RomaDi fronte al monumento di Monti forgiato da stampa amica e politici ammirati, quasi un Mosè michelangiolesco con tanto di divine tavole della legge, non è la prima volta che verrebbe da ribaltare la stizza dell'artista e chiedersi: «Ma perché parla?». Se di gaffe si è trattato, di «errore clamoroso» come dice Cicchitto - considerato che l'intervista risale a settimane fa e che incidenti del genere ce ne sono già stati - si dovrebbe dedurne un poderoso difetto di comunicazione del premier. Il vezzo (la presunzione) di gestirla in proprio, la sottovalutazione ripetuta dei pericoli legati alle «banali estrapolazioni» o alle voci «dal sen sfuggite».
Per capire allora il motivo delle parole di Monti - tralasciando le battute pidielline su colpo di sole, età, nervosismo eccetera - può tornare utile il quadro psicologico che ne ha dato ieri Casini, ormai avanguardista montiano al di là di ogni ragionevole dubbio. «Non è un punching ball, dice le cose come stanno». Insomma, al di là della deformazione professorale di parlare ex cathedra, si aggiunge quel senso misto di orgoglio e impotenza rintracciabile in tutte le dichiarazioni del premier. Ho fatto quel che dovevo fare, è il ritornello di Palazzo Chigi, e se i risultati tardano pazienza, perché se non ci fossi io sarebbe stato assai peggio.
Ma allora el tacon è peggio del buso, come dicono i veneti. Perché la telefonata riparatrice a Berlusconi (non è la prima volta) è una pezza che segnala ancora una volta debolezza, umiltà mal dissimulata e legata alla consapevolezza di essere ancora il capo di un governo legato a un filo sottilissimo. E, pur volendo attribuire al premier nervi d'acciaio Krupp, non si può non scorgere la stizza repressa nei confronti del Parlamento, l'insofferenza che egli manifesta ogni volta che può, come se gli «scappasse il freno», ha osservato la Gelmini. Ma non si può neppure immaginare che essa resti senza conseguenze.

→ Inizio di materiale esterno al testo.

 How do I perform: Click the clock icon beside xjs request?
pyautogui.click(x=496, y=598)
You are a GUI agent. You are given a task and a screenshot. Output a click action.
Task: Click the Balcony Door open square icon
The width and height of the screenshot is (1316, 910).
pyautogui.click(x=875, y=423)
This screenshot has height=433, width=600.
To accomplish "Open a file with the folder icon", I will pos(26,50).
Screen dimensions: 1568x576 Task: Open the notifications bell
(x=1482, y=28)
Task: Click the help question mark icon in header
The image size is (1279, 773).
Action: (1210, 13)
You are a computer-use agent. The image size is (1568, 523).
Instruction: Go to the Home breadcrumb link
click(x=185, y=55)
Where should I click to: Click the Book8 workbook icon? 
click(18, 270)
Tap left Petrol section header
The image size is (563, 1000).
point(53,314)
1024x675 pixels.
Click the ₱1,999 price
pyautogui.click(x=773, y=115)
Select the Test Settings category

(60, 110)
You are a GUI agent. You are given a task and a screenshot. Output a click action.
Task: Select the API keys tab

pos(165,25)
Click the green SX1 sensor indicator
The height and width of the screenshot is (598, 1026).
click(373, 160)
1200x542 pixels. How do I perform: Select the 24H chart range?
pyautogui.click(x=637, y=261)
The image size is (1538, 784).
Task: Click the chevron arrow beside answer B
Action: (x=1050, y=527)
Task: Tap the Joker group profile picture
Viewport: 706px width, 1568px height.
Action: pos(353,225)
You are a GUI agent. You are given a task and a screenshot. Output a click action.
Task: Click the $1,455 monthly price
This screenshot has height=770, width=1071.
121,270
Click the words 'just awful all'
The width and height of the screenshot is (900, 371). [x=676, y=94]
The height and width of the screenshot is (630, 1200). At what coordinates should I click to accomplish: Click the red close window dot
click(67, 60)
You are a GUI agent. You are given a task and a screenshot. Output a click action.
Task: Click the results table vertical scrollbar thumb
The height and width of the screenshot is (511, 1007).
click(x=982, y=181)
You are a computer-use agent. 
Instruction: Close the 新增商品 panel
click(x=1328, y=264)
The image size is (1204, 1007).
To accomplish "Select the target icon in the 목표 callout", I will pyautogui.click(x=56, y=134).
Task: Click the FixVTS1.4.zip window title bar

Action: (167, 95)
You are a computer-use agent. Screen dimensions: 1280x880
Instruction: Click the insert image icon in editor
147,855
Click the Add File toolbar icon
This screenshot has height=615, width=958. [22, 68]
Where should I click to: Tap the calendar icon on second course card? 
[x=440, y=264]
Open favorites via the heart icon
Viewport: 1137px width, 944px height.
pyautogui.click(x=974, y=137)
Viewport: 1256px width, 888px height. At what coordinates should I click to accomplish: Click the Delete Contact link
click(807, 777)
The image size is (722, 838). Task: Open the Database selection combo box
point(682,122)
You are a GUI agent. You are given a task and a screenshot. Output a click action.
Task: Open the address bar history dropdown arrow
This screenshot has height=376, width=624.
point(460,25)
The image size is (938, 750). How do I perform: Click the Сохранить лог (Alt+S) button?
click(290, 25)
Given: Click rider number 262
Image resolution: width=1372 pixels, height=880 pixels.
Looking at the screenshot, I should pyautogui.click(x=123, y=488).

Un Monti che vive questa intricata situazione, pur ammettendo che la sopporti per «amor di patria», arrivando fino alle scuse ripetute al partito di maggioranza relativa, è nei fatti un Monti dimezzato, un Monti in disarmo, un Monti arrivato all'ultima spiaggia. Non di certo, però, un Monti «impolitico». Tutt'altro. Nel Pdl (e non solo nel Pdl) si fa strada l'idea che il premier stia cercando ormai nel dopo-Monti i contorni di una strategia politica (e personale). Difficile pensare che il premier punti a elezioni anticipate, come temono alcuni nel Pdl, perché costituirebbero un trauma assai forte per il Paese, pregiudicandone del tutto la tenuta. Anche i tempi tecnici ormai dicono marzo, ed è chiaro che la scadenza elettorale venga interpretata da tutti (lo conferma Casini) come un «liberi tutti». Liberi tutti, e anche Monti. Condotta in porto la spending review, per il Professore è ora di guardare con interesse alle forze a lui più affezionate con altrettanta affezione e gratitudine. Tracce di questa virata potranno emergere nel fitto calendario di incontri (tutti già previsti) che il premier terrà prima della pausa estiva: ieri Schifani, oggi Casini e Alfano, venerdì Fini. Ma ciò che risulta già evidente è che lo schema Pd-Udc trova nel premier un perno centrale, sia che i risultati elettorali gli consentano di restare a Palazzo Chigi, sia che altri siano chiamati a proseguire la sua opera. In tal caso, una maggioranza di questo tipo, alla quale potrebbe aggiungersi l'infornata dei post-tecnici capeggiata da Passera (giusto ieri ha confermato: «Non torno a fare il banchiere»), costituirebbe un buon trampolino per il Quirinale. Certo, è la scommessa di un Pdl perdente di brutto alle elezioni quella che Monti ha deciso di giocare, consapevole che la coppia Bersani-Casini è pronta a tutto pur di governare.